----- Records for this task -----

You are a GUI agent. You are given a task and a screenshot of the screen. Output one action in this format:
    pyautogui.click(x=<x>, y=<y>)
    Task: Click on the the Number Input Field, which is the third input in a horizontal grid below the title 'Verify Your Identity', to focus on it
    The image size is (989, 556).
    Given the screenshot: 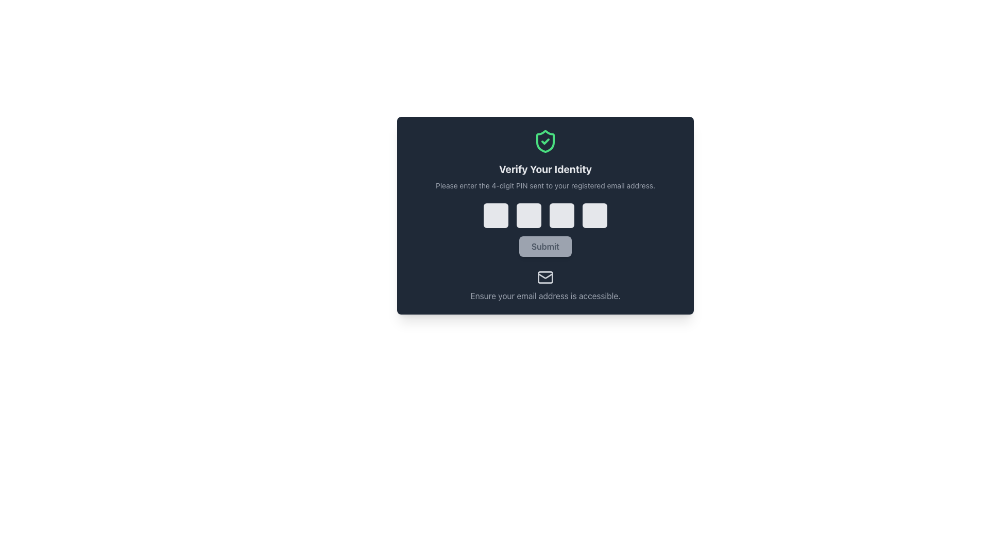 What is the action you would take?
    pyautogui.click(x=561, y=215)
    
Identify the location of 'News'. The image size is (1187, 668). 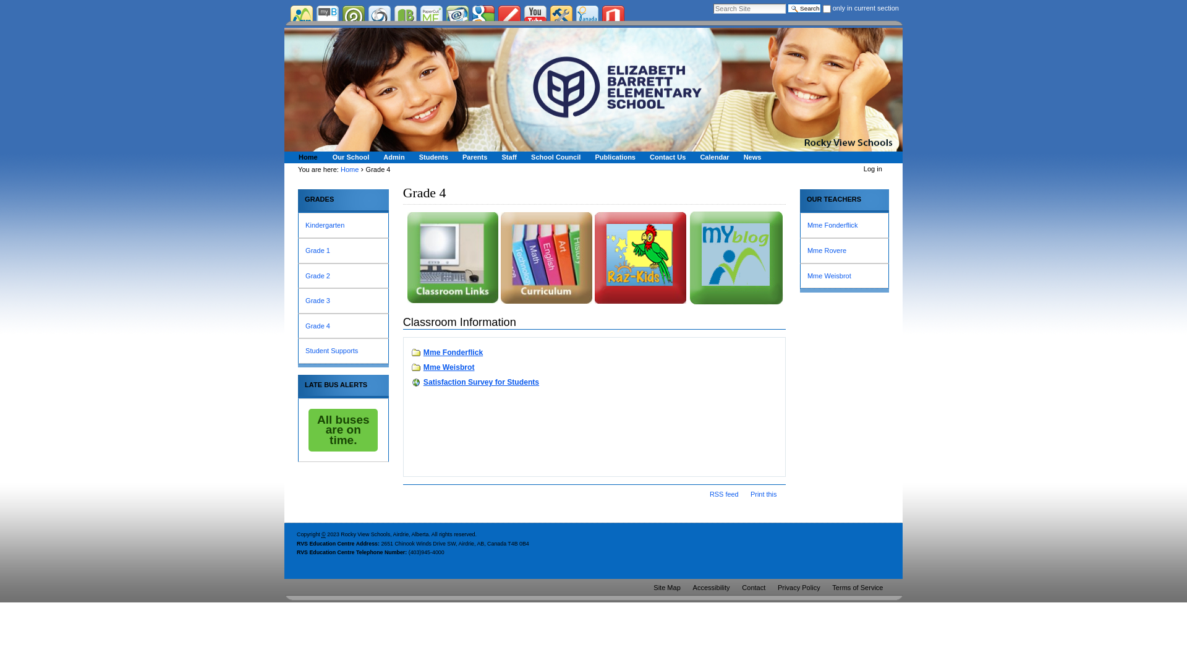
(750, 156).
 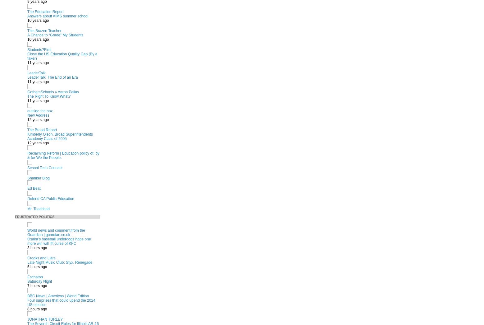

-----

In the records, from the start through the line containing "The image size is (989, 556).", change "horizontal" to "vertical" and write out those lines again with nothing else altered.

Exercise answer:
You are a GUI agent. You are given a task and a screenshot of the screen. Output one action in this format:
    pyautogui.click(x=<x>, y=<y>)
    Task: Click on the the Number Input Field, which is the third input in a vertical grid below the title 'Verify Your Identity', to focus on it
    The image size is (989, 556).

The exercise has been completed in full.